→ **THE EXERCISE**:
Rewrite the entries as a numbered list, starting at the line containing "This screenshot has height=531, width=810." and running through the last line of the entries, with both ends included and any blank lines omitted. Leave the pictures out of your answer.
____________________
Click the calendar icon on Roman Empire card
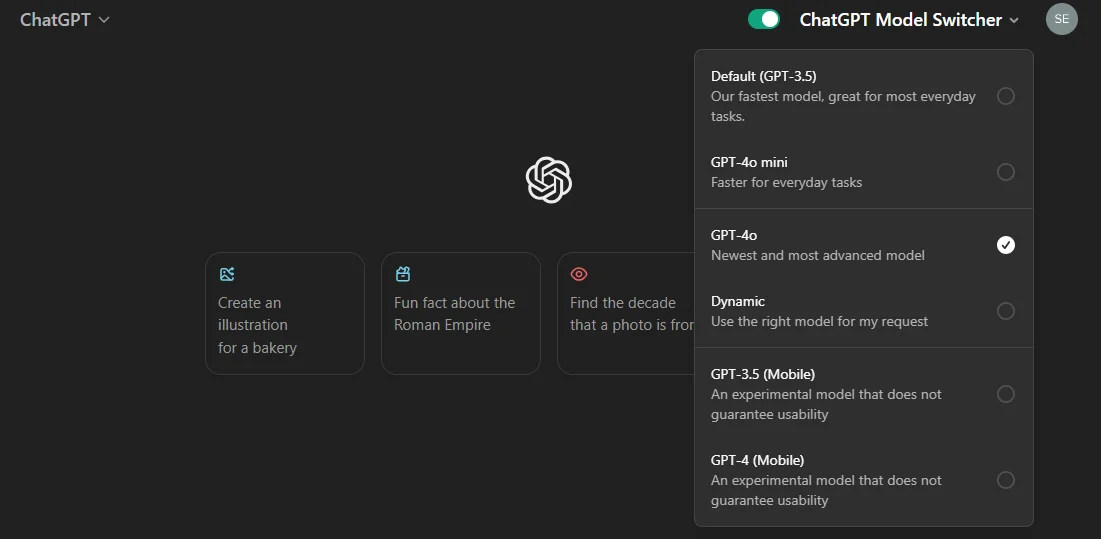This screenshot has height=539, width=1101. pyautogui.click(x=402, y=274)
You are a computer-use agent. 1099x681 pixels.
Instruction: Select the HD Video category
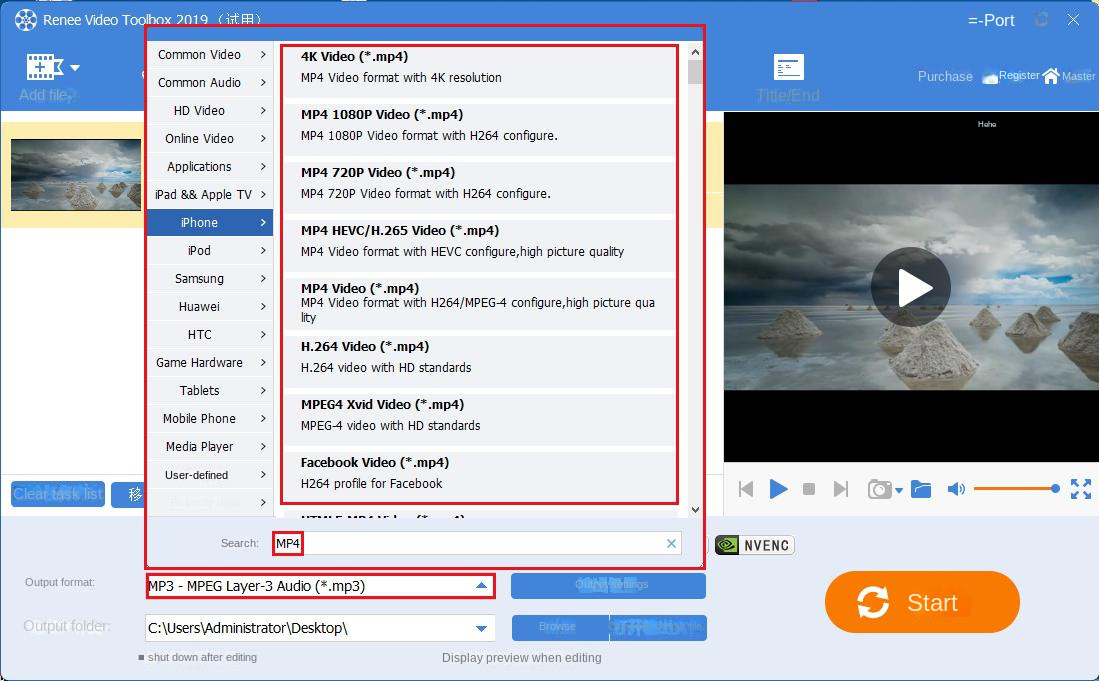(x=209, y=111)
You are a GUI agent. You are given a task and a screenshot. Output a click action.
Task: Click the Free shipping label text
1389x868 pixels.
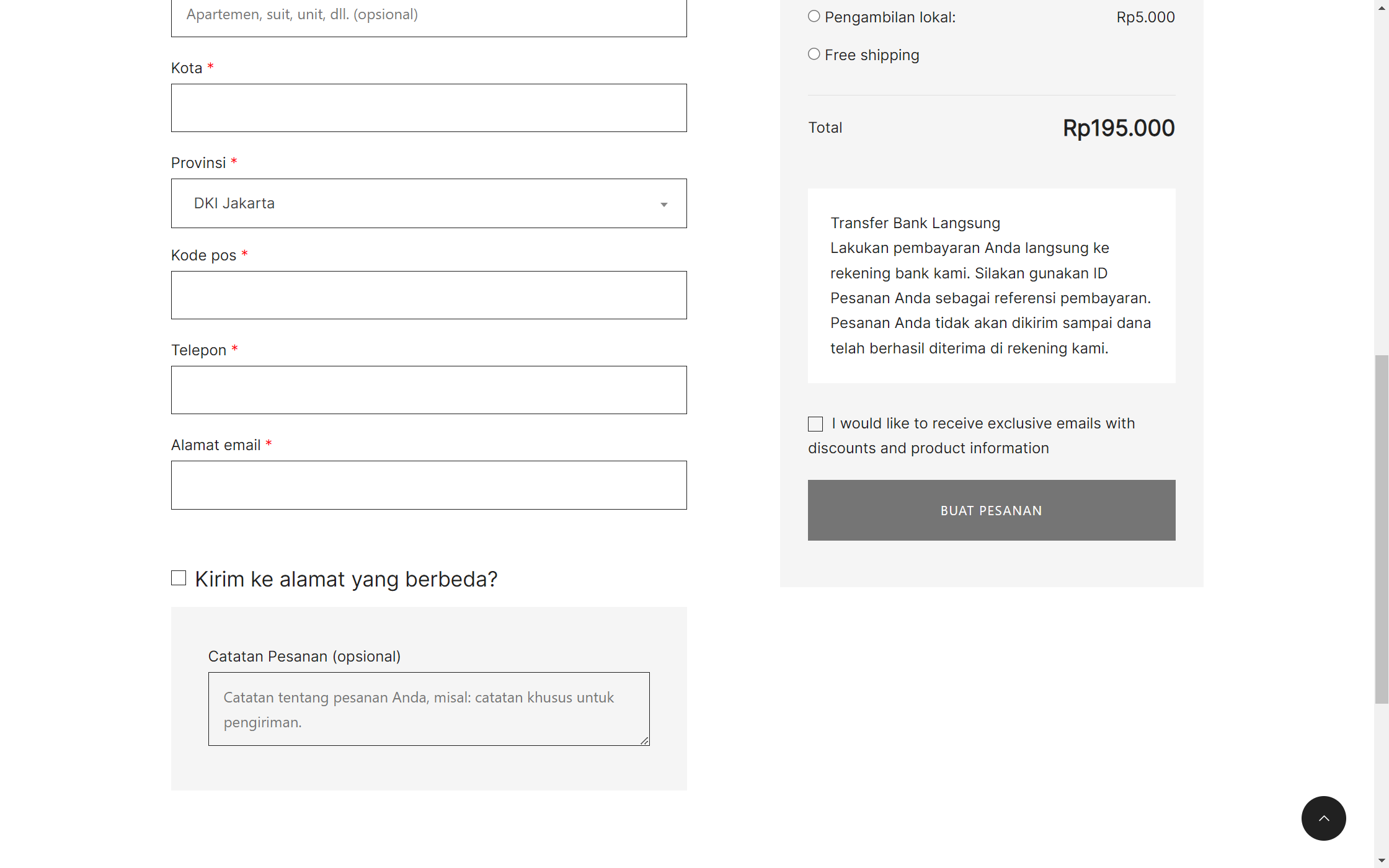[871, 55]
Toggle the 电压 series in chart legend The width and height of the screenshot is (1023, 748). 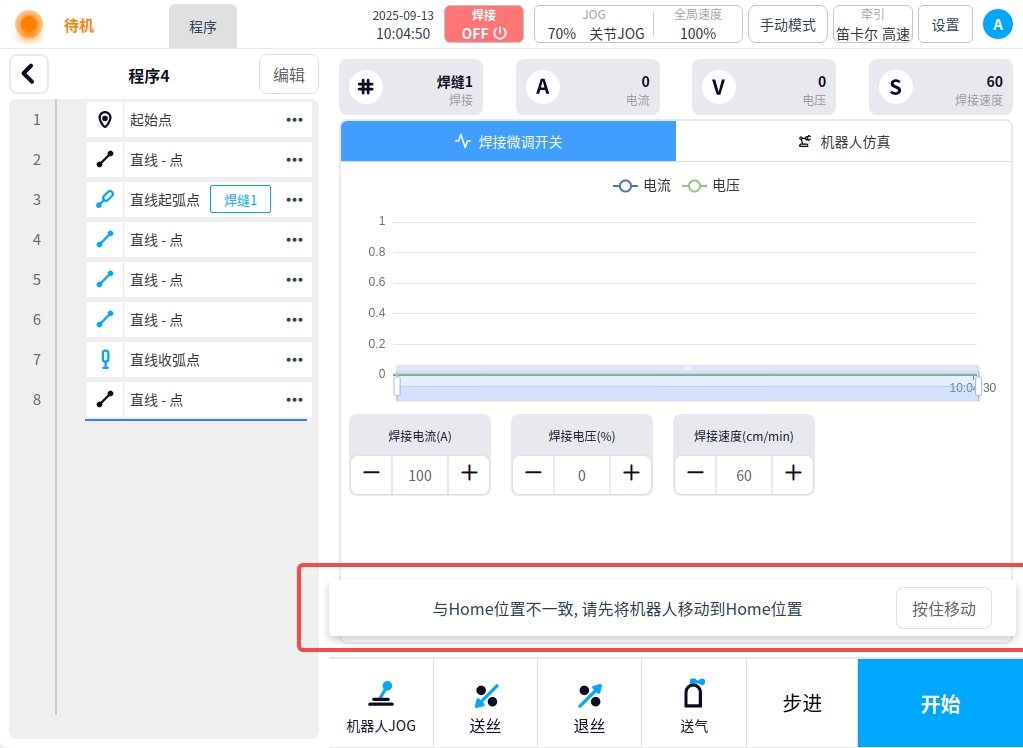coord(711,186)
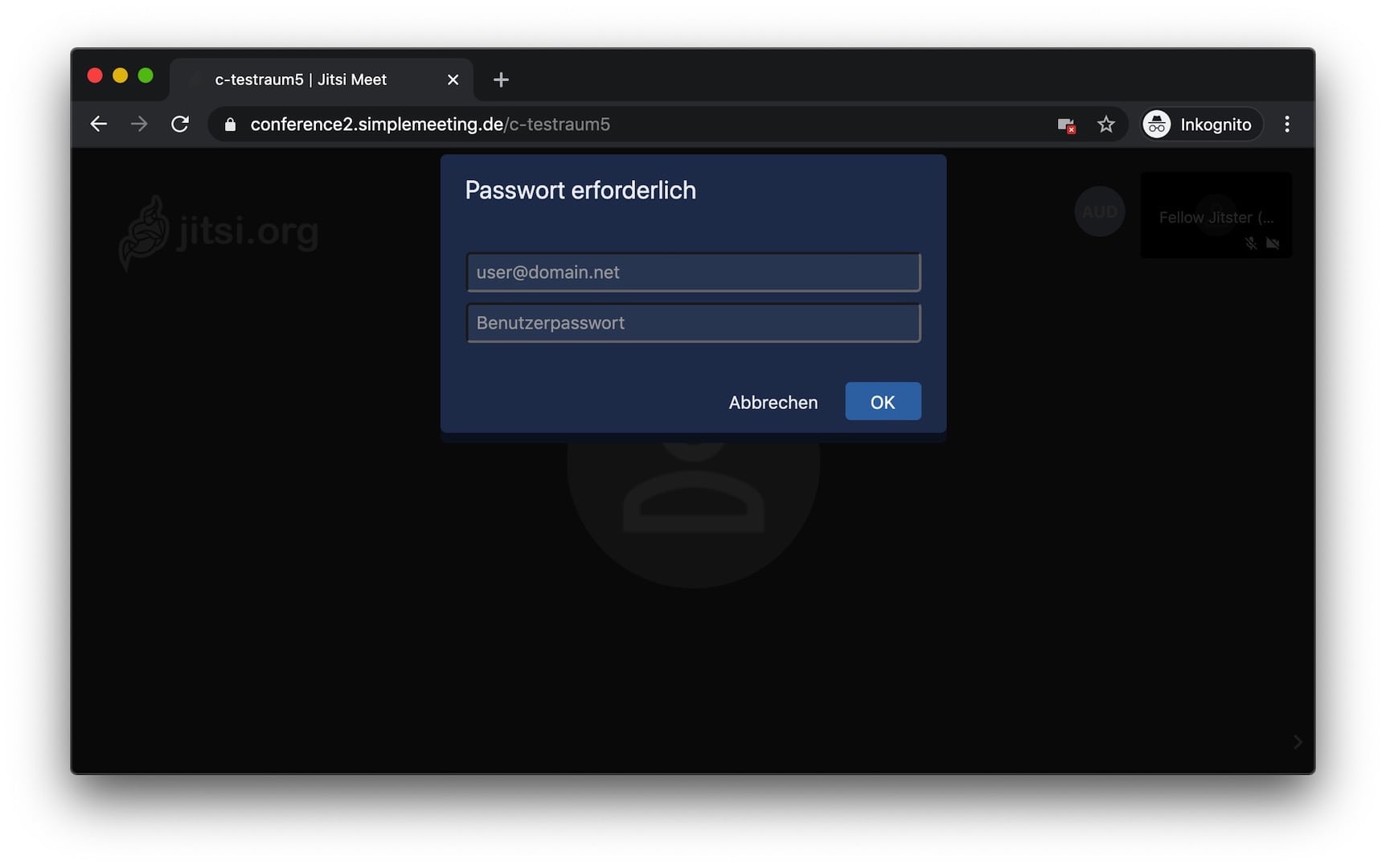Screen dimensions: 1386x868
Task: Focus the Benutzerpasswort field
Action: point(693,323)
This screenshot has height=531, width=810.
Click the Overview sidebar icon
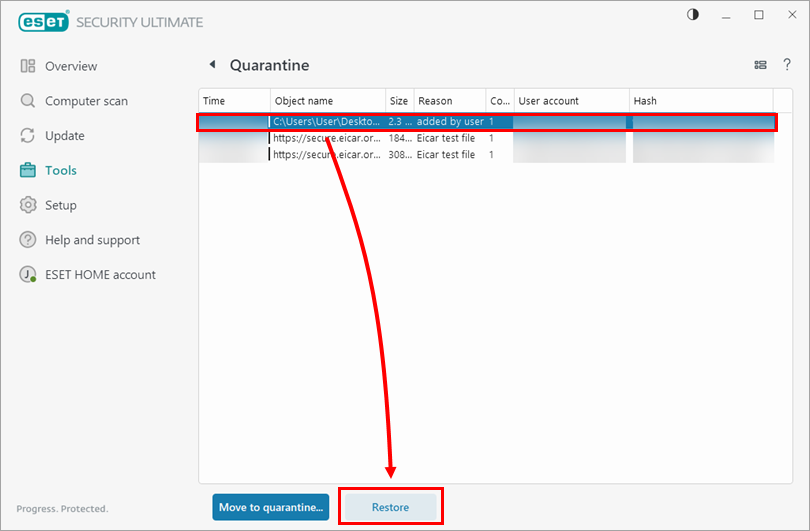[x=28, y=66]
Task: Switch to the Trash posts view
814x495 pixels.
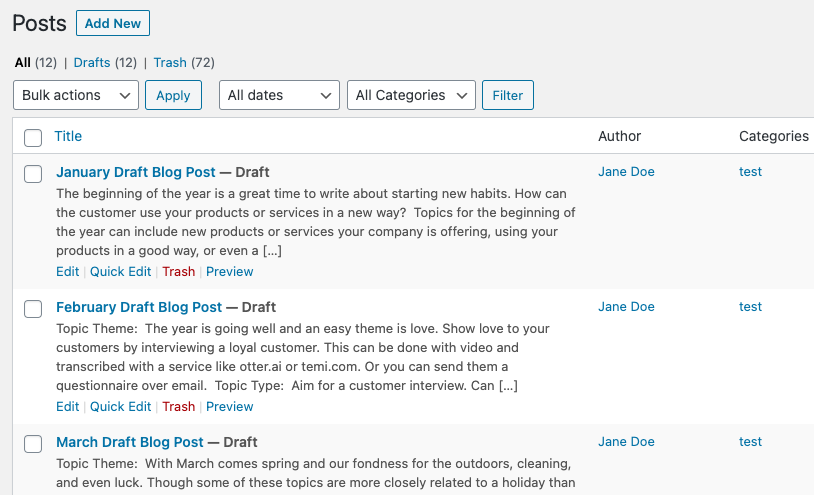Action: pyautogui.click(x=170, y=62)
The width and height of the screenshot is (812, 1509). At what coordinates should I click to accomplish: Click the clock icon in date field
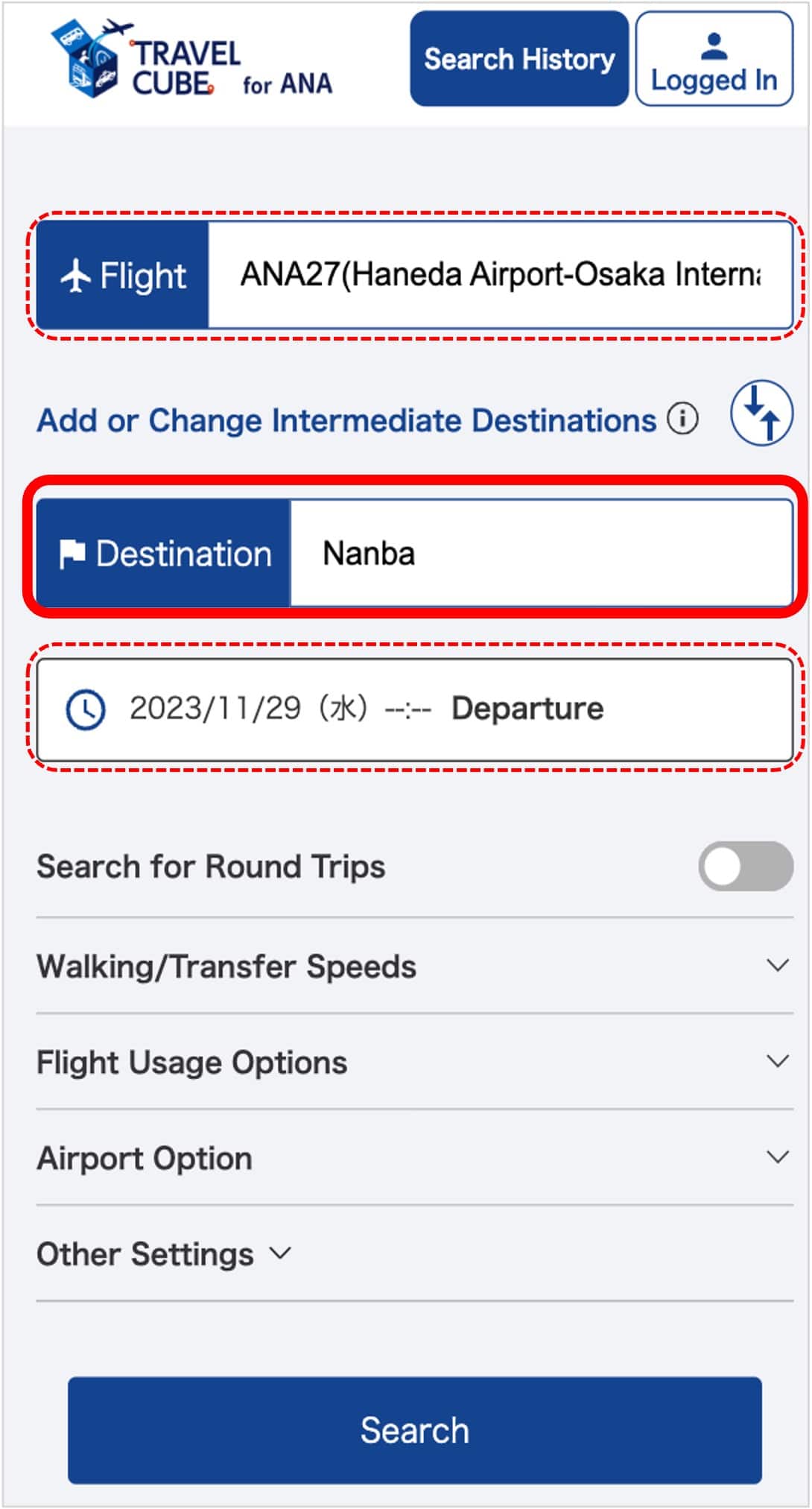[86, 709]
____________________
→ **THE COMPLETED TASK**:
1. This screenshot has height=531, width=810.
2. Click the Overview sidebar icon
3. [x=28, y=66]
4. Task: Switch to the Trash posts view
5. 814x495 pixels.
6. Action: pyautogui.click(x=170, y=62)
7. The width and height of the screenshot is (812, 1509). At what coordinates should I click to accomplish: Click the clock icon in date field
8. [86, 709]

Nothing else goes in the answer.